Добавить в цитаты Настройки чтения

Страница 10 из 23

Ведь дело же не в хвалебных рецензиях. Мы же понимаем, что спектакль не всегда происходит.

Ну, бывает, ничего не сошлось сегодня. Ну, приди еще раз. Свободин смотрел «Катерину Ивановну» четыре раза! И написал мне потом огромное, на 7–8 страниц, письмо, когда мы ехали на БИТЕФ. Написал, чего не надо делать артистам, чтобы не проиграть фестиваль. Я им это письмо зачитывала. Оно у меня до сих пор хранится как образец работы театрального критика с театром. Мы потеряли такое сотрудничество театра и критики. А оно нужно – когда ты на выпуске, оно нужно и в процессе репетиций. Я помню, как Дмитрий Сарабьянов консультировал нас в связи с «Катериной Ивановной».
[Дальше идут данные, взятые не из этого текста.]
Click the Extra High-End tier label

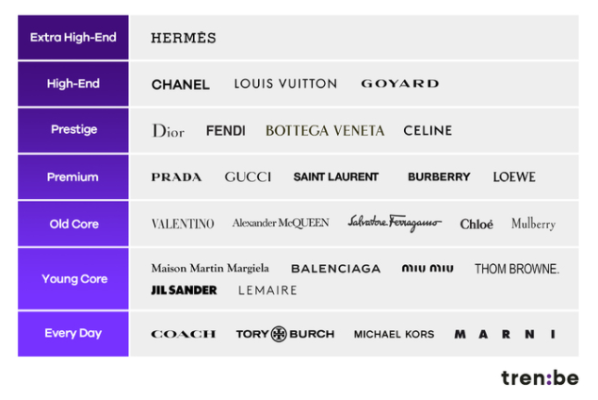73,38
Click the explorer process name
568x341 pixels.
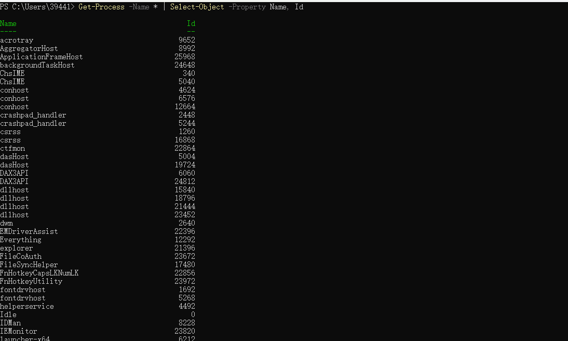[x=17, y=248]
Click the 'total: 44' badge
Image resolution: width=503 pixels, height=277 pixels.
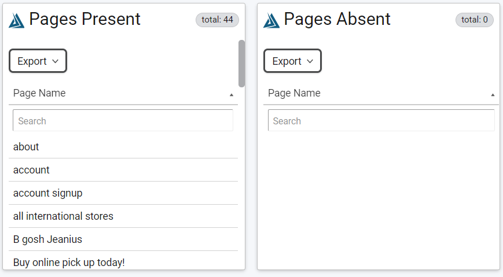click(x=217, y=20)
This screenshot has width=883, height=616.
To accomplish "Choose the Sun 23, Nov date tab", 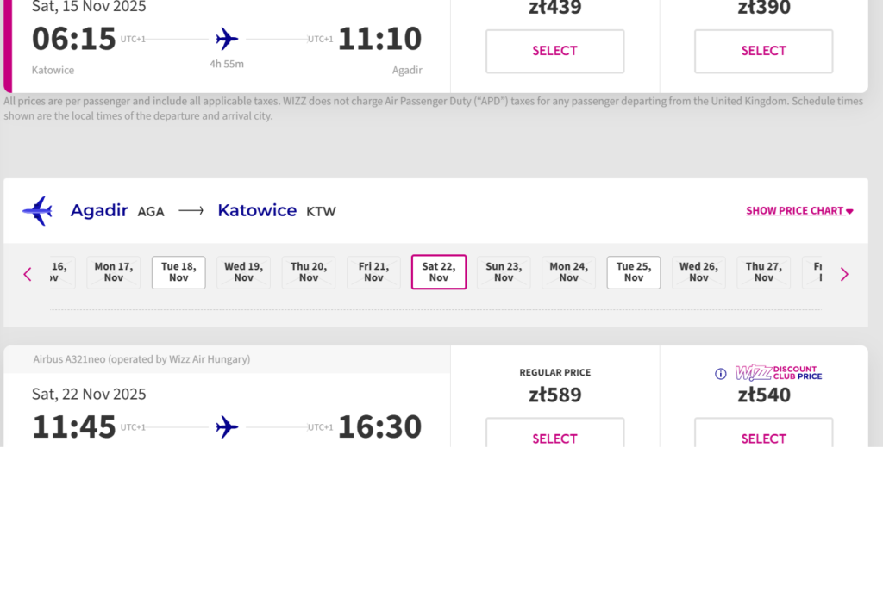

Переход из стиля в стиль (первый акт – гиперреализм, второй – импрессионизм, третий – модерн и четвертый – русский авангард) никак не получался. Актеры уныло смотрели в пол, я была в отчаянии. И тогда пришел Сарабьянов, полтора часа говорил, посмотрев какие-то кусочки спектакля, после чего все вдруг утишились, утешились и пошли репетировать. Сила его личности словно продиктовала нам условия игры и способ существования. Спектакль – это незаконченное произведение, в нем есть и должен быть блеск развития. Вот когда режиссура или критический ареопаг будут объяснять это на семинарах молодой критике, когда критики поймут, что главное – не первым выкрикнуть «дерьмо, дерьмо, дерьмо!», а положить свой кирпичик в строение спектакля, мы обогатим и себя, и критику. И не будет ни ругани, ни агрессии с обеих сторон, ни распрей, кто главнее.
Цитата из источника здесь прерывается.